Extracted text:
──────────

We did actually know that Egyptian Day at school was coming up in November, but we went ahead and became a spider for Halloween anyway, knowing that we were going to make a mummy appear in November.

Mummy Costume

The brief was to come in Egyptian costume for a workshop and a feast, but we decided to ignore that and just be a mummy, because it was more fun.

To make the costume, we had to rip up some fabric into strips. I started with a shirt sleeve of M's that he used to strain some red wine, after the cork crumbled. The wine stain had gone a lovely dirty grey colour. The rest of the scraps are from a worn out sheet, and I got to use the worn out parts. The mummy had great fun helping me tear the strips. The long threads and torn edges were so effective in the final costume. 

Then we stained the scraps with tea. For reference, I used 3 tea bags in a mixing bowl of hot water - Earl Grey, if you must know - and then dunked the scraps in the tea with tongs. We had the bowl standing in the bathtub so we could pull them out soaking. The dunking was very quick, just in and out of the tea. I rinsed it a bit, but didn't want to rinse all the tea out of the fabric, so I mostly hung it to dry, all wrinked and messy. The rags looked so cool, hanging on the rack. Made me wonder where the mummy was - every time!

Then I started the labourious process of hand sewing the strips to the wrong side of a pair of white leggings and a t-shirt. I had at least two needles on the go, one on one side seam, and one on the other. I would pass the fabric over to the other side, secure with a few stitches in the top and then run the needle up the seam to wait for the next pass. I had to leave enough ease so the clothing would stretch properly to get it on and off. It was surprisingly difficult to do this. I had to sew the leggings while the child was wearing them to get it right. 

The good part was that I didn't have to sew neatly, nor hide the knots in my thread. The messier the better! While I was working, I left the scraps and the project stuffed in a bag, looking like a bunch of dirty rags and I am quite sure it helped with the final effect! I borrowed a friend's idea and joined bits of fabric by tying knots with exposed ends, in different places  over the costume (that's the friend's costume in the picture above). It looks really good, as do some random bits of rags hanging down here and there. She didn't like how much ease there was in the costume and the bits hanging in swathes, so I joined the rags together through the centre front, which covered more of the t-shirt. I sewed a long rag to the edge of the sleeve so we could wind this around her arms, another rag made a 'necklace' which covered the skin on her neck and instead of a head covering, I twisted a rag around her ponytail and tied it under her chin, which did a for a head bandage.

──────────

Collected material:
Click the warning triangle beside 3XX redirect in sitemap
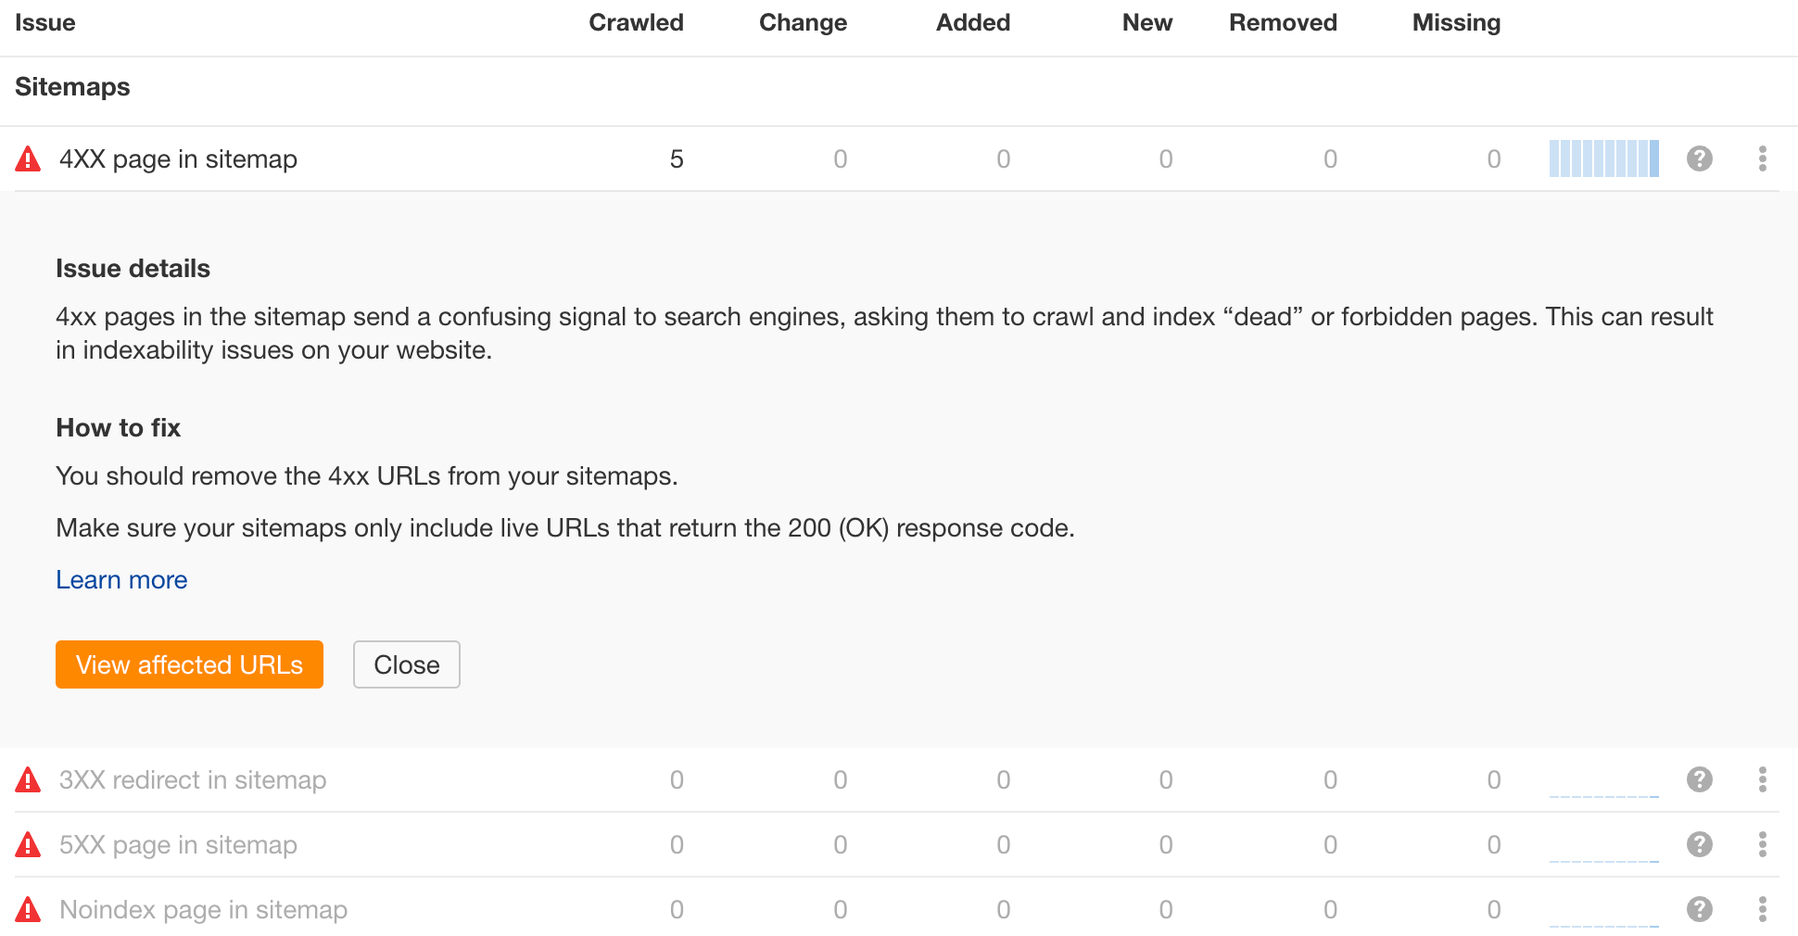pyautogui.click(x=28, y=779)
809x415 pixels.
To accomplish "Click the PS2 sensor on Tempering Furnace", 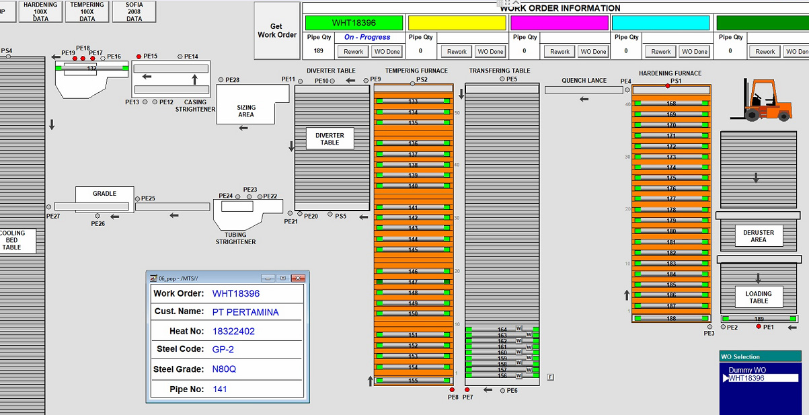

──────────

Jobs:
• 1. From the mummy costume text, list each change the last paragraph describes making with the rags after she disliked the loose fit and hanging swathes.
• 2. Pick up the account of making the mummy costume after its final sentence and carry it on.

Task answers:
• 1.
- The rags were joined together through the centre front, covering more of the t-shirt.
- A long rag was sewn to the edge of the sleeve so it could be wound around her arms.
- Another rag made a "necklace" that covered the skin on her neck.
- Instead of a head covering, a rag was twisted around her ponytail and tied under her chin as a head bandage.

• 2.
She wanted Egyptian eye makeup and we added purple under-eye smudges then a liberal dusting of talcum powder. 

Egyptian Costume

While I was working on the mummy, the teacher emailed me to thank me for responding to their request for parent helpers, and to ask if parents could come in costume too! Eeek! But life is more fun if you dress up so I decided to embrace the challenge and go for it. 
First, the mummy had to make a decision on whether I would be a mummy or a person. Thankfully she chose a person, because I thought it might be easier than a second mummy. But it would have been funny for Mummy to be a mummy!
I returned to the last scraps of the sheet to make a straight, white maxi dress. Just two rectangles, sewn at the side seams, with a centre back seam. The top edges are diagonal up to the centre because of the stitching line of the fitted sheet. I created straps for the shoulders. I made a pleat in the front and under each arm and a side slit at each side. The front hem curve is another sheet-made necessity, not a styling choice! For the hem, I zig zagged and turned once. The arm holes and neckline are finished by turning twice.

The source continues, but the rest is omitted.